Genesi Capitolo 18
Genesi Capitolo 18
Potrebbe sembrare una fonte insolita da cui ricavare alcune
interessanti interessanti tecniche di negoziazione, ma come si dice
nel mondo dello spettacolo 'i vecchi sono i migliori'.
Il Capitolo 18 racconta la storia della caduta di Sodoma e
Gomorra, centri del male sulle rive del Mar Morto.

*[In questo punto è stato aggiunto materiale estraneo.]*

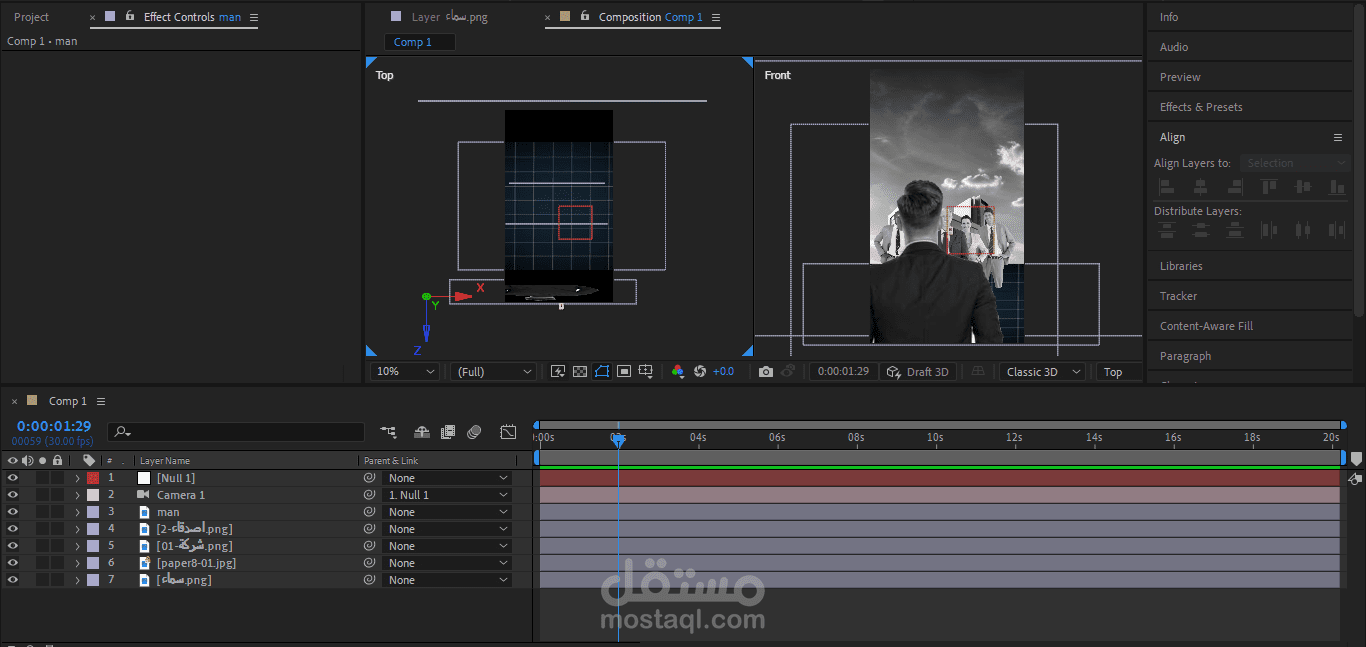Click Composition Mini-Flowchart icon
1366x647 pixels.
(388, 432)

L'Onnipotente decide di liquidare le città gemellate, e racconta
ad Abramo delle sue intenzioni.
Abramo è inorridito da questo spietato piano divino. Quando la
vostra missione è quella di fondare una nuova religione, una buona
attività di buon P.R. è vitale, e questa idea ad Abramo sembrava
follia - i danni collaterali derivanti dalla cancellazione di
Sodoma e Gomorra erano destinati a essere enormi e la pubblicità
risultante potenzialmente catastrofica.
Doveva fare qualcosa.
Ma era probabilmente molto intimorito di fronte alla prospettiva
di far notare, ad un potere onnicomprensivo e molto deciso, che si
trattava di un grosso errore. Così decide di utilizzare la fase del
Confronto (punto del Processo ad Otto Fasi® del processo di
negoziazione). Chiede a Dio una serie di domande. Volete veramente
distruggere i giusti che vivono nella zona insieme con l'empio?
Anche se ci sono 50 giusti? Riuscite a vedere come la gente
chiamerà questo sacrilego? Non dovreste essere il fornitore finale
della giustizia? Come si chiama questa giustizia?

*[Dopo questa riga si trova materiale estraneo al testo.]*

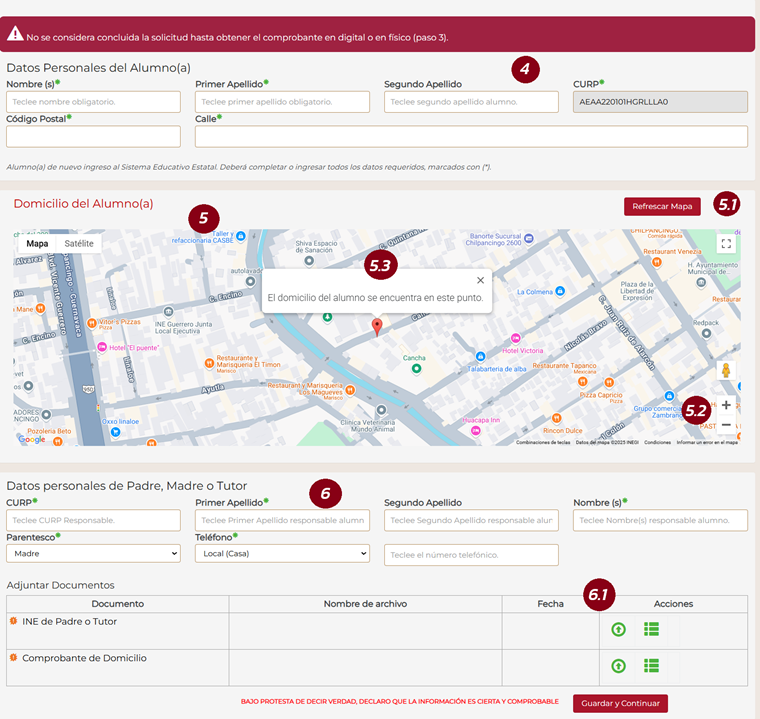Toggle fullscreen view on the map

726,243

Se fossimo stati i consulenti di Abramo (su una base
consulenziale, prezzi orari ragionevoli), avremmo suggerito che
avrebbe dovuto tirare il fiato e fare una pausa tra una domanda e
l'altra per consentire una risposta. Sebbene Scotwork sia di
origini antiche, tuttavia a quei tempi non c'eravamo ancora.

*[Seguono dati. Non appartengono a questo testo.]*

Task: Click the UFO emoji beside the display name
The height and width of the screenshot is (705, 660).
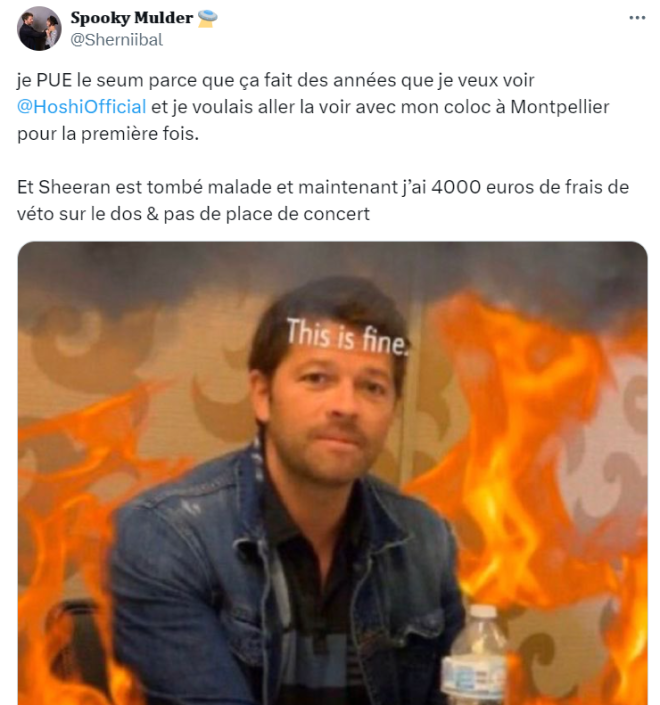Action: point(208,18)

Quello che Abramo fa sono domande sono retoriche, progettate per
essere convincenti nei confronti del Signore. Ma nascosta tra le
domande c'è una proposta implicita - accettare di non farlo, di non
distruggere Sodoma e Gomorra se fosse stato in grado di trovare 50
giusti. Il Signore accetta la proposta. Qui Abramo decide
modificare i termini di un deal già concordato (quello che
tecnicamente si chiama dealcreep). E se ci sono solo 45 giusti? O
40? O 30? O 20? O anche solo 10? Il Signore ogni volta concede il
suo accordo.
La frase'Che cosa succede se ....' è una tecnica è
efficace perché richiama l'attenzione dalla questione
principale (la distruzione delle città gemelle) e rimette a fuoco
su una variabile nel mix. Raggiungere un accordo sul movimento di
una variabile è più probabile che nel movimento del complesso del
deal, funziona come un salvafaccia.
Probabilmente una dose maggiore di 'Cosa succede se ....'
sarebbe appropriata nei paesi della zona euro durante tutte le
passate e presenti settimane, quando cercano di affrontare la crisi
nelle città gemelle di Atene e di Roma.
Finora quello che abbiamo avuto è: 'E se otteniamo i primi
ministri di dimettersi?' - Al momento in cui è stata scritta questa
nota non ha fatto la differenza.
Allo stesso modo per la frase: ' e se accelerassimo le misure di
austerità?'
Idem per la frase 'e se permettessimo un default sul debito
limitato?'
Ho il sospetto queste variabili sono fin troppo marginali per fare
la differenza.
Forse sarebbe più utilie: 'E se dividessimo i paesi del
Mediterraneo fuori dagli altri e permettessimo due velocità alla
zona euro?'. Manterrebbe ancora i principi della zona euro,
consentirebbe di salvare la faccia e potrebbe permettere
all'economia mondiale tornare in pista.
Bene, sono certo che conosciate il risultato della storia
biblica. Non ci viene detto effetivamente quanti giusti ci siano
stati (ovviamente meno di 10!), Ma Sodoma e Gomorra non sono più.
Speriamo veramente che Atene e Roma facciano di meglio.